Arrhythmias generally develop within the first 2 hours after trauma, like in our case, or 24 to 48 hours after trauma. Also, some arrhythmias may rarely develop day after day. Therefore, the ECG monitoring should be done for 2 days following trauma (9, 10). For this reason, we followed up the patient for at least 48 hours.
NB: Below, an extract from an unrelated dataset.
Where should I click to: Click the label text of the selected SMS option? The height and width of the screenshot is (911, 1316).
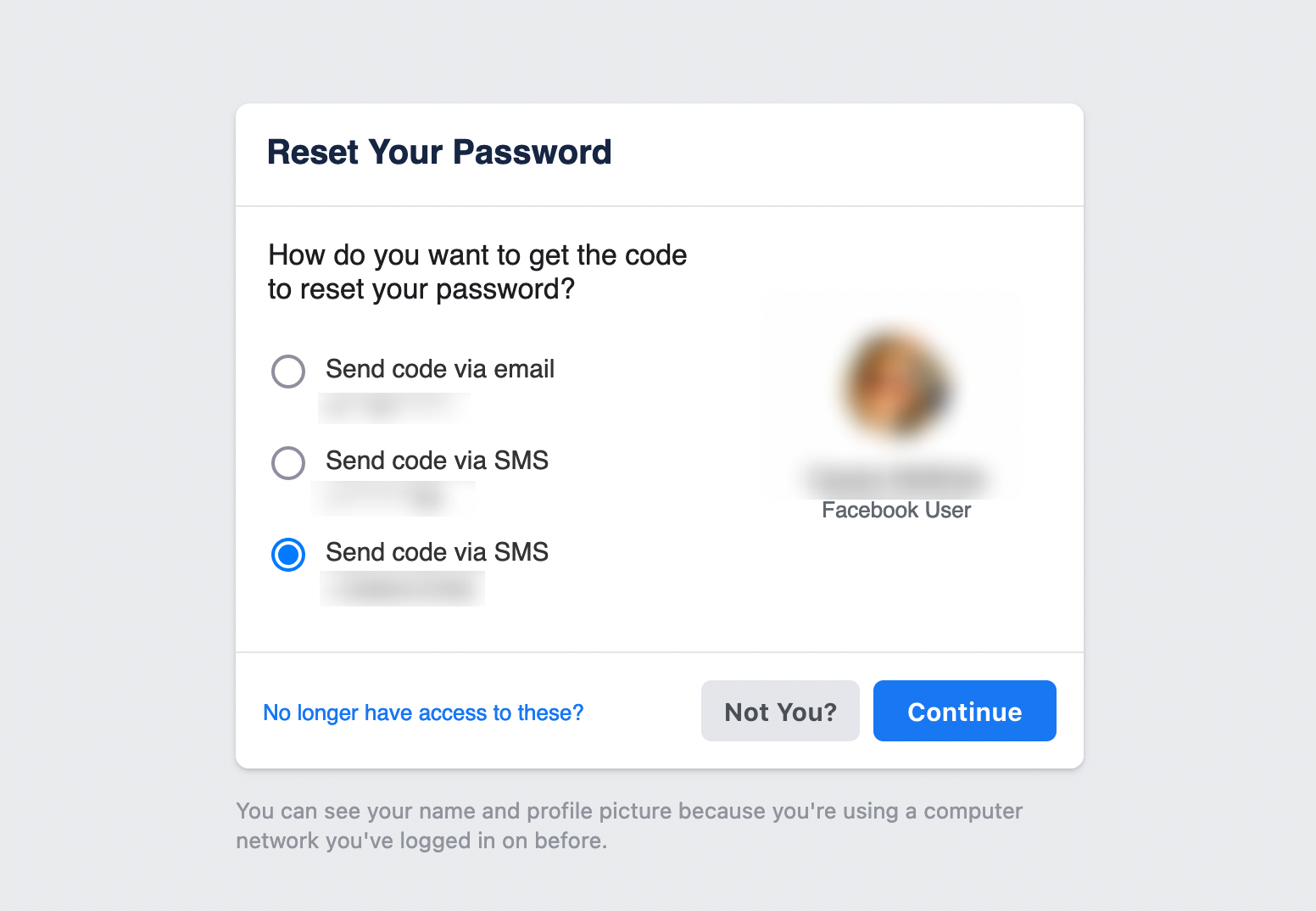pyautogui.click(x=437, y=552)
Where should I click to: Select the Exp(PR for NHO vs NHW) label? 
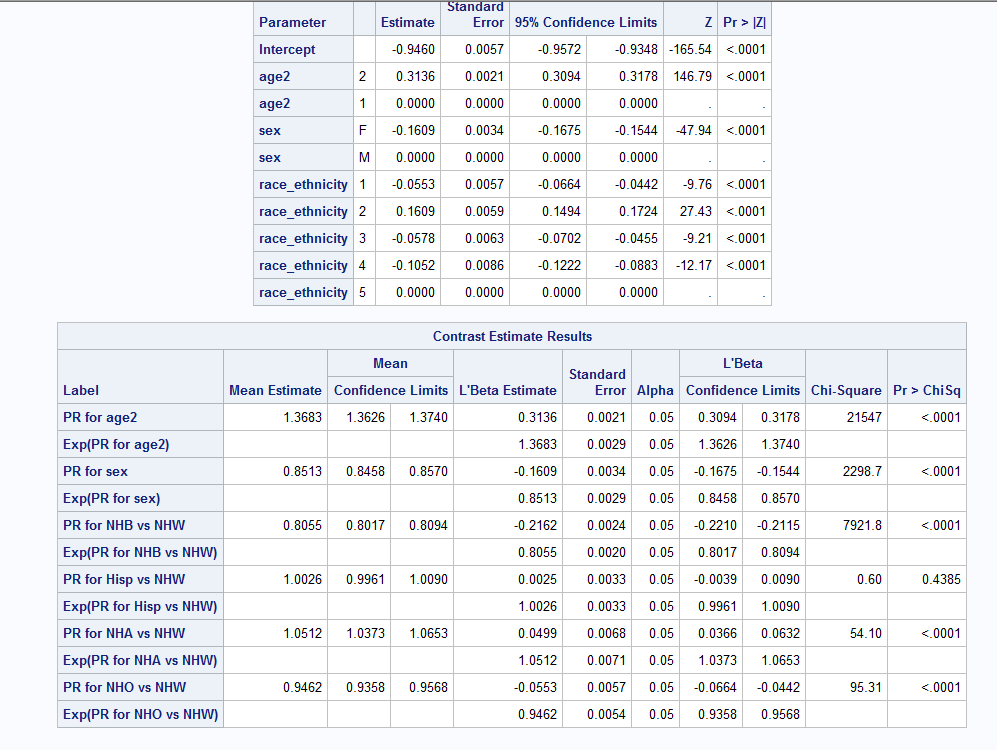coord(140,714)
Posttraumatic cardiac injury might be detected by using ECG, ECHO (especially transesophageal), cardiac enzymes, and contrast enhanced CT. In a study, it was reported that a normal sinus rhythm ECG had a 98% negative predictive value in blunt chest trauma patients. Creatinine kinase, creatinine kinase MB, troponine T, and troponine I are diagnostic markers of cardiac damage, but the most sensitive marker is troponine I. The patient whose ECG and cardiac markers are normal can easily be discharged from ED. If there is an abnormal rhythm on ECG and suspected myocardial injury, 24-hour monitoring, serial physical examinations, and cardiac enzymes levels follow-up are suggested (11). The management of trauma-caused AF is the same as non-traumatic AF. Asymptomatic and hemodynamically stable AF patients like in our case could revert to normal sinus rhythm without any treatment. If the rhythm does not recover spontaneously, antiarrhythmic drugs are suggested. In stable patients, cardioversion and anticoagulation should not be started in ED due to an increased damage size and hemorrhage risk (3, 5). Cardioversion and anticoagulant therapy was not performed in our case because the patient was stable. Low molecular weight heparin was applied as the prophylaxis of venous thrombosis.

Conclusion

Patients who are admitted to ED due to trauma, especially due to multiple trauma after a car accident, should have their ECG promptly evaluated. If a patient suffers blunt chest trauma, the patient must be monitored, and ECG and cardiac enzymes should be followed up for at least 24 hours. Thus, arrhythmias will be treated on time and clinicians will not miss cardiac injuries and arrhythmias.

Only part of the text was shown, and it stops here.